Over 1000 reports have now been received about the fireball that occurred over the UK on Sunday 28 February. Experts are predicting that any meteorites from the event would have fallen near Cheltenham.
The fireball occurred at around 9:55 pm on Sunday. Within minutes, reports started to come in to the International Meteor Organisation, which collates fireball reports around the world. The SPA’s own fireball report form feeds into this network, as do those of other similar groups. Details were sent in from as far afield as Northern Ireland and Belgium, as shown on the graphic below.
With many reports, it was quickly possible to establish that the event took place over Gloucestershire. Meteor cameras operated by the UK Meteor Observation Network (UKMON) gave more precise details, and established a more precise trajectory:
This shows the object travelling from west to east, starting at an altitude of about 65 km and ending at an altitude of about 20 km to the east of Gloucester.

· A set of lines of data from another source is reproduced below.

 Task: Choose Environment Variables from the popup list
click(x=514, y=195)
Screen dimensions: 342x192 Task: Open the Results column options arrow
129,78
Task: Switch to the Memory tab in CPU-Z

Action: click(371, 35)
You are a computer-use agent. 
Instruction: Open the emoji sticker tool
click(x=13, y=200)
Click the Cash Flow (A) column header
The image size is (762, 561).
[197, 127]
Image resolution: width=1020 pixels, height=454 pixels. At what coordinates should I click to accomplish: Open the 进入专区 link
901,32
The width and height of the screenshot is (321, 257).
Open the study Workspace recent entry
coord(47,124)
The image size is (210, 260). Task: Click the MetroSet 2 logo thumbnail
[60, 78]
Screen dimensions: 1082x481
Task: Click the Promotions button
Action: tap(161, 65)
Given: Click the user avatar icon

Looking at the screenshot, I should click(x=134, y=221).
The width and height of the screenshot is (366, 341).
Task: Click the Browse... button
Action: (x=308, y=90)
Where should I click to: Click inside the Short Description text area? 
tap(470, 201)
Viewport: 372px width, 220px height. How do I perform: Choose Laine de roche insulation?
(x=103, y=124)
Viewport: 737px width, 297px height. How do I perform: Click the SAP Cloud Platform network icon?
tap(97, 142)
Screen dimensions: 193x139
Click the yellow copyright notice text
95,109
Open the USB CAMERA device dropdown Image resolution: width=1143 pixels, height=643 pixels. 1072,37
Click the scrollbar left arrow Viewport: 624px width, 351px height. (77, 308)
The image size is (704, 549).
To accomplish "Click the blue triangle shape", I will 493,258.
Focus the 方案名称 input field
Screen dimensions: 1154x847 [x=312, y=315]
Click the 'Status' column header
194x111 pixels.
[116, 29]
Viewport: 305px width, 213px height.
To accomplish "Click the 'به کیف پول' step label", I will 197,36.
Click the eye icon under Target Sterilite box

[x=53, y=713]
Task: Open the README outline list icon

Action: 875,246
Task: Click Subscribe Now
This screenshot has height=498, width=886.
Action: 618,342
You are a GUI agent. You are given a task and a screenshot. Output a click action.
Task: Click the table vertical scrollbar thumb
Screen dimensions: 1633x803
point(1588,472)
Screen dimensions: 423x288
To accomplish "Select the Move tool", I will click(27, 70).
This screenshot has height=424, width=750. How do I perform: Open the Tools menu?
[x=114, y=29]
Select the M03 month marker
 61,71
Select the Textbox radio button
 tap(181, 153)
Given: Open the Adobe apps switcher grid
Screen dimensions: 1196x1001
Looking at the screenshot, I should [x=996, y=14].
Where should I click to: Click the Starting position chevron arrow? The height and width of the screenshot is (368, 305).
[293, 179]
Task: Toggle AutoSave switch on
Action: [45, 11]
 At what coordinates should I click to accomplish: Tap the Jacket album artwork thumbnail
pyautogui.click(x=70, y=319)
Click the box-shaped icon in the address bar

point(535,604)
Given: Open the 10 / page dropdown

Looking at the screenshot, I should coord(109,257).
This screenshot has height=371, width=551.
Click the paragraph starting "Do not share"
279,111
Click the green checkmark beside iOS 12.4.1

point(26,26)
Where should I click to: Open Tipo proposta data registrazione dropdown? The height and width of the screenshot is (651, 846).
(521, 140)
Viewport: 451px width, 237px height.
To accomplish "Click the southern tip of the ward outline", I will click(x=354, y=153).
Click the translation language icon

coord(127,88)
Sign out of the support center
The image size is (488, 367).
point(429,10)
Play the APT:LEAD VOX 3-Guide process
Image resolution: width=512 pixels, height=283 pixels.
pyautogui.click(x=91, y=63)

The red zone shows the area over which any objects from the fall may have dropped.
Richard Kacerek of UKMON says that “Moving relatively slow, compared to other fireballs and meteors we seen in past, it is still moving faster than anything human-made. We think it was a softer cometary or asteroidal material, and there is a definite fragmentation in the second half of the flight.
“There is a good chance some material survived the entry and might be found on the ground.”
However, anyone finding a suspicious-looking object that is clearly different from local stones is requested not to touch it or hold a magnet to it but to first photograph it in situ and then bag it in a clean plastic bag or aluminium foil. If you find anything, get in touch with the Natural History Museum.